■ Task instructions ■
Print out each entry below in full, exactly as given, excluding pictures.

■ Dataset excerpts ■
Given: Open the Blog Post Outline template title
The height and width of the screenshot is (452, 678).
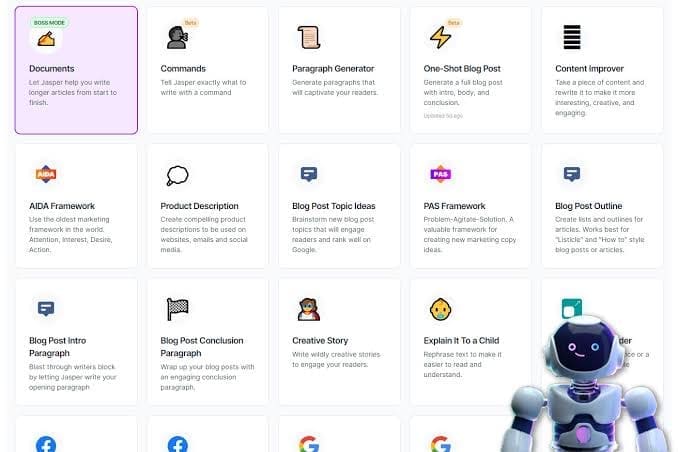Looking at the screenshot, I should pyautogui.click(x=590, y=206).
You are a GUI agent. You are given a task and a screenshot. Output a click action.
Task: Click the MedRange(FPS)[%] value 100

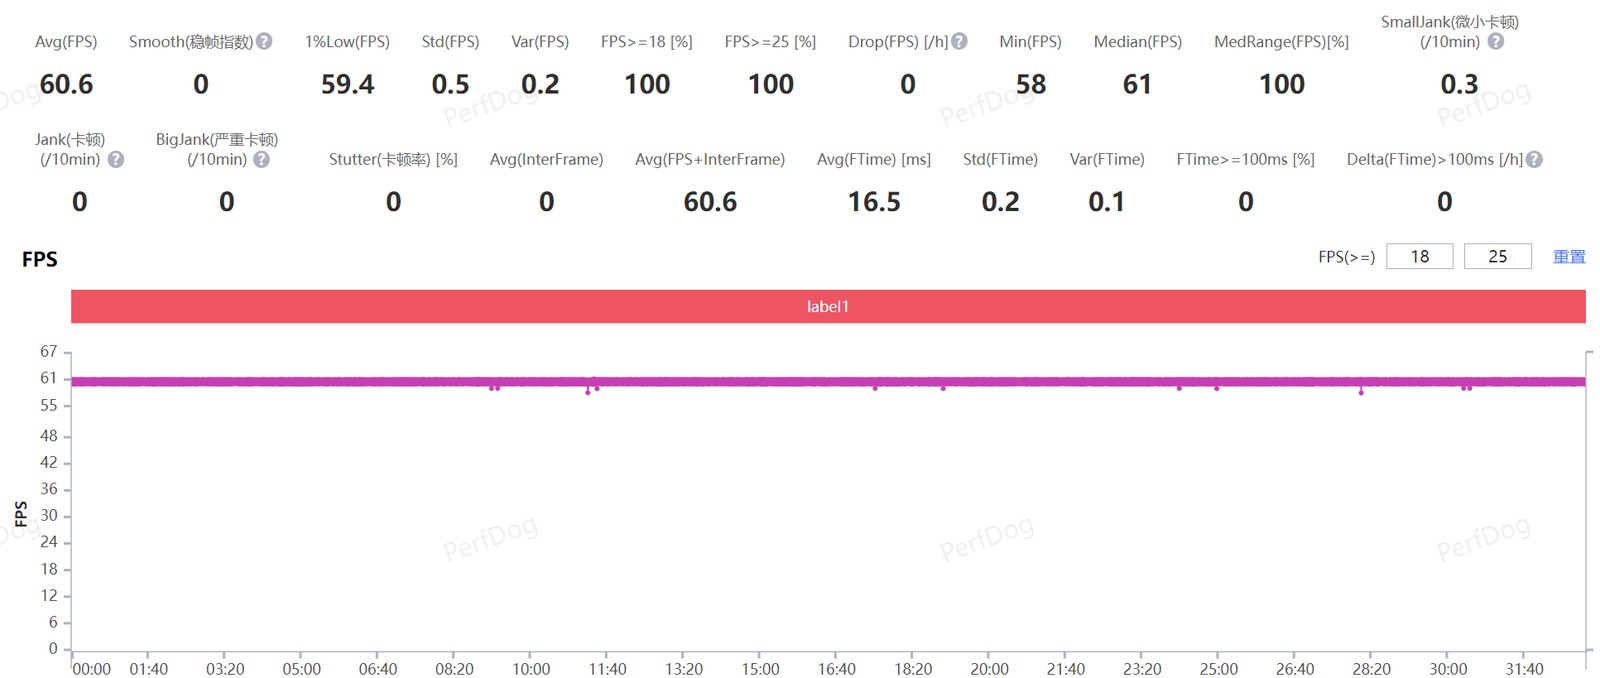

■ Task output ■
Given: Open the Blog Post Outline template title
The height and width of the screenshot is (452, 678).
Looking at the screenshot, I should pyautogui.click(x=590, y=206).
You are a GUI agent. You are given a task and a screenshot. Output a click action.
Task: Click the MedRange(FPS)[%] value 100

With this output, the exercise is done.